Ratings5
Average rating3.6
It's rare that I find a book that speaks to me on the level this book did. It's a quiet story. The kind that would make a terrible movie. The hush of the grave is over every paragraph of this book except Mrs. Klapper whose very name disturbs the otherwise melancholy tone.
I knew Beagle has a gift with language that is really unparalleled in any other modern writer. I'm still a bit amazed that this book was written over 50 years ago because so little of it is bound to that time period. The characters are as real and present as anyone I have ever met or lost, and they surprised me as anyone I have ever met or lost.
However, I think the real strength of the book is in its mood, in the attitude it casts over the reader and the questions it forces you to ask yourself. At one point, Rebeck stops and yells about how he's not a good man, not a great man, not anything. He never lied about it! He makes honesty into an excuse. It reminds me how often I've played that card, how often I sit on the steps and wait for whatever is intimidating me to move along. Yet it does all this at a whisper while you feel the ivy growing over the headstones.

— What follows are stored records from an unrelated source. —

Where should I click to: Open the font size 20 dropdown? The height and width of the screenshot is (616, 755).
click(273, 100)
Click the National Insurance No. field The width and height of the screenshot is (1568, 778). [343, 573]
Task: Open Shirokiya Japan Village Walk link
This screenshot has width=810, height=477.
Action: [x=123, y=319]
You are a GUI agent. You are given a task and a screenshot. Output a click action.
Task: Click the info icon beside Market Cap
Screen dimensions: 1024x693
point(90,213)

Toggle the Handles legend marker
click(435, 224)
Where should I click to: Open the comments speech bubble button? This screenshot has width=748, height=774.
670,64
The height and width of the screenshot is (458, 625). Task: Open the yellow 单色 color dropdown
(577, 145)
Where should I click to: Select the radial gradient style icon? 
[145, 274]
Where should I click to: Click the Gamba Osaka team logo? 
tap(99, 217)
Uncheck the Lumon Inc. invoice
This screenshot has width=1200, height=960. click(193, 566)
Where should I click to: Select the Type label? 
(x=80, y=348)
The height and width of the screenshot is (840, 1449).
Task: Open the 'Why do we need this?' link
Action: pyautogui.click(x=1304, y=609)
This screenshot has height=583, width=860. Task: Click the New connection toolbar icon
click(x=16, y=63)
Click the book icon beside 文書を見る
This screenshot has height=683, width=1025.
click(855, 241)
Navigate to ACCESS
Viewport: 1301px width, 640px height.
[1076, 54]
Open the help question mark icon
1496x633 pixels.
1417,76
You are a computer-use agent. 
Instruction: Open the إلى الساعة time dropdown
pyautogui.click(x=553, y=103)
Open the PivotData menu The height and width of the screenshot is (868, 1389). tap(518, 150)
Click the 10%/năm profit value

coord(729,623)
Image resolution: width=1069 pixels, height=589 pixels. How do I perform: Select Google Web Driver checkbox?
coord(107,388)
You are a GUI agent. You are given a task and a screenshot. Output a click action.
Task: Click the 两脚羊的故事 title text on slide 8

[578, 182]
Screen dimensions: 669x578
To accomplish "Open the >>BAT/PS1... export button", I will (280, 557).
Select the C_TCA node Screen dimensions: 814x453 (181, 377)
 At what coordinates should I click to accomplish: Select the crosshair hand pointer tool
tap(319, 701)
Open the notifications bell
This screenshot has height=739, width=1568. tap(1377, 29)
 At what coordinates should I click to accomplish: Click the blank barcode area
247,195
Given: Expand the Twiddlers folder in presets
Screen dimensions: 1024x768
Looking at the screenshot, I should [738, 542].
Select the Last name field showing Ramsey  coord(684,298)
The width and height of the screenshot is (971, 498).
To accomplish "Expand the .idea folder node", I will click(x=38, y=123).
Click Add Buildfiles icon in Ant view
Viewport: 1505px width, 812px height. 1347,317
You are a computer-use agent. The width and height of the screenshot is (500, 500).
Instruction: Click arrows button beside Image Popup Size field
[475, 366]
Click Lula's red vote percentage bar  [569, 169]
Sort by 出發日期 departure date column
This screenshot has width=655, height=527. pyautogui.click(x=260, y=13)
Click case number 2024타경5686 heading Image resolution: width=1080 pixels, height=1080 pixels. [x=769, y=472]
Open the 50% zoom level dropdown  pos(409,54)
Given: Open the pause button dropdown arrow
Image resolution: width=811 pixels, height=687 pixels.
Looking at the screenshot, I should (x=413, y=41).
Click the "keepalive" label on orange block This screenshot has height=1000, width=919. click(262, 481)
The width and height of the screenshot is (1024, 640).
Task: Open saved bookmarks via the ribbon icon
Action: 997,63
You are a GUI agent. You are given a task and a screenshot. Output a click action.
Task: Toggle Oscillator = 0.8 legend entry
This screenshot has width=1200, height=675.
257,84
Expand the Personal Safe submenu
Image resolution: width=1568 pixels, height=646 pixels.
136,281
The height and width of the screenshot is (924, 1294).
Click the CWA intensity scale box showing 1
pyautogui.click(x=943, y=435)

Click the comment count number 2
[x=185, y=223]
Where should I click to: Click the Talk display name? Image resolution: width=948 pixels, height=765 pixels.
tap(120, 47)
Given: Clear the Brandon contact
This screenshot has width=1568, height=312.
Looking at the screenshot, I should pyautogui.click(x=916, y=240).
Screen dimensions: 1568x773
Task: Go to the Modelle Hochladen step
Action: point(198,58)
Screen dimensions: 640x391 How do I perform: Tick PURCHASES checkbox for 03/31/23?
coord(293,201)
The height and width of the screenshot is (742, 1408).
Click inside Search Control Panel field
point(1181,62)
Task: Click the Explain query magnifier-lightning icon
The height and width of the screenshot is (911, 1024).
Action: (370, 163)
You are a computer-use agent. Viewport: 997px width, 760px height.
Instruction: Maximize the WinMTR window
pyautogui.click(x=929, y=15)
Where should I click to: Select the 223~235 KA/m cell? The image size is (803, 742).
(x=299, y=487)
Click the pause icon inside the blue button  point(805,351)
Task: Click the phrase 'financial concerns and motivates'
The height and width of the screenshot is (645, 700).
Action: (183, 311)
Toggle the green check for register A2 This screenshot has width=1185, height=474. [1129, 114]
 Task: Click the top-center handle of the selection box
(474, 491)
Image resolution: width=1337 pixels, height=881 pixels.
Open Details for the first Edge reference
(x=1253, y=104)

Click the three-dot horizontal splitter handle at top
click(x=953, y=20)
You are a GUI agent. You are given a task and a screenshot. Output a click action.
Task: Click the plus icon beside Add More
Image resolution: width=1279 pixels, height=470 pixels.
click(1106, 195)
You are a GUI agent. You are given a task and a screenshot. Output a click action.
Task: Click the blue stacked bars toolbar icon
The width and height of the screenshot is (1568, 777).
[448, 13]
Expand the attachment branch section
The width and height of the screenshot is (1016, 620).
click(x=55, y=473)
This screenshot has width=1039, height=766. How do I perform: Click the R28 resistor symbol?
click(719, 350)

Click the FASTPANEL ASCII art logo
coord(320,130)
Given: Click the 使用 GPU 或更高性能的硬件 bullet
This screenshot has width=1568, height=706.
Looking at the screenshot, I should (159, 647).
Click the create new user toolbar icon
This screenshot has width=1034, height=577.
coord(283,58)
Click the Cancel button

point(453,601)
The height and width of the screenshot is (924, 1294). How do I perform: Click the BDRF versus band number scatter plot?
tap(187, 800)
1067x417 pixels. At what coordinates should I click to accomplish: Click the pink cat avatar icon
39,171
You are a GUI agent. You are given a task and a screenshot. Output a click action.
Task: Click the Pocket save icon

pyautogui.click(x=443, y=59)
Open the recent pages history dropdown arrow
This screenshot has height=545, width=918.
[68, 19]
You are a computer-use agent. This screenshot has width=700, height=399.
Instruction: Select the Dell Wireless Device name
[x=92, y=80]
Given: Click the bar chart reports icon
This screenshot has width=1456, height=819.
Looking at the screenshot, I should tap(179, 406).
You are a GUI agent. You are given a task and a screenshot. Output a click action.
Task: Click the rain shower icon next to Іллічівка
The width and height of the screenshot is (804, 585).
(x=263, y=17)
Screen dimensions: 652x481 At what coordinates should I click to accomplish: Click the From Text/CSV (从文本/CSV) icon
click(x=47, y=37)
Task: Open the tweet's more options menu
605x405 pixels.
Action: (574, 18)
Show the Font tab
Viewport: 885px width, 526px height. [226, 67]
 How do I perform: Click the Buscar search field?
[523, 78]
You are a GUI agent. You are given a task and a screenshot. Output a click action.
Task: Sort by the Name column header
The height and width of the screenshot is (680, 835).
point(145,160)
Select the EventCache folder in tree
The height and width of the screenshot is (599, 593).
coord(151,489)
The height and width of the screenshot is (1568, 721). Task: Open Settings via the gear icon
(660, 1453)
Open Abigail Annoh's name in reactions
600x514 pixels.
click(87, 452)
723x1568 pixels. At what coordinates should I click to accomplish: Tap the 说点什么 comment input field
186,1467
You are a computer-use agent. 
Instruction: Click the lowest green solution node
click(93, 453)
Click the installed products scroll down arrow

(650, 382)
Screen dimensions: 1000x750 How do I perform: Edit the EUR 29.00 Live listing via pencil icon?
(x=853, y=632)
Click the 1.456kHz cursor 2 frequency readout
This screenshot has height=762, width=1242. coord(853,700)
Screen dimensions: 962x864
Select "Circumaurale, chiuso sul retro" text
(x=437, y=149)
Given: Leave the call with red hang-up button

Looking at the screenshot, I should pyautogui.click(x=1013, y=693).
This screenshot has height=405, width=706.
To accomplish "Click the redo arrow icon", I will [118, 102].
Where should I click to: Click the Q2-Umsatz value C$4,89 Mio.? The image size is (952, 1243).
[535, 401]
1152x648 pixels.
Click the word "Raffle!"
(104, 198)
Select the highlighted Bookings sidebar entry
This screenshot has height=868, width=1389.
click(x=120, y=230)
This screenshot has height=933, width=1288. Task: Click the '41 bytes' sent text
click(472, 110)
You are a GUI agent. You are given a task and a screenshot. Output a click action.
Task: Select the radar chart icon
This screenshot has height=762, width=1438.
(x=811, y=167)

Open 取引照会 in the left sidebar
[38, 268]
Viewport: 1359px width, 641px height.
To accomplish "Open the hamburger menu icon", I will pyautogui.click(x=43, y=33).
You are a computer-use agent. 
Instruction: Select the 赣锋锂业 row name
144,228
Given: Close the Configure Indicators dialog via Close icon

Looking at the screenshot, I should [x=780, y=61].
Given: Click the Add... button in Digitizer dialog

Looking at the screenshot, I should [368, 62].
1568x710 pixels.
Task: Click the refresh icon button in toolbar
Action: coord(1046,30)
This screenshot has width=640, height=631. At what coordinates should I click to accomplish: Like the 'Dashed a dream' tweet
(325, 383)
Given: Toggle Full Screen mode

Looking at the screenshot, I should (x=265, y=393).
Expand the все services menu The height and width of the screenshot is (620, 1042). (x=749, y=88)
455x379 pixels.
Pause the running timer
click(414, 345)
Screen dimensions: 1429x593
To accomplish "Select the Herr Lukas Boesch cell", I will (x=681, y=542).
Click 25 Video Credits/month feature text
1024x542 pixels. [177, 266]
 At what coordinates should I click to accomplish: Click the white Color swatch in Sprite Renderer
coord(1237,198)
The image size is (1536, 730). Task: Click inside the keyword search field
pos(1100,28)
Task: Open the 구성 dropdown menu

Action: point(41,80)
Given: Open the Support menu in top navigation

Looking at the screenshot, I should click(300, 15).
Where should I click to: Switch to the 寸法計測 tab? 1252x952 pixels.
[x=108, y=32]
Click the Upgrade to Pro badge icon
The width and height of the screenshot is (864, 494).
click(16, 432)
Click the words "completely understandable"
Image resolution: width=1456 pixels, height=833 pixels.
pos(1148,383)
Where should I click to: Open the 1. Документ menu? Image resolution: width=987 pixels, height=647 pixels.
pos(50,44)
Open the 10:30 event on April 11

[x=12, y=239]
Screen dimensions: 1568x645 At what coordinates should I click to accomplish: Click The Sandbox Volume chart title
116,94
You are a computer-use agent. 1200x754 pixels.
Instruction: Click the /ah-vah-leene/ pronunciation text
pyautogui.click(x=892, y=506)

I hesitate to lump this book on a fantasy shelf, because its really more of a parable that uses fantastic elements to get its points across. The book makes no excuses for any of its fantasy, but just asks the reader to accept it and move on, which is, I suppose another point of the book. The book is strange and beautiful and heart-wrenching and hiding a great number of secrets, just like the world it subtly insists we can live in, if we like.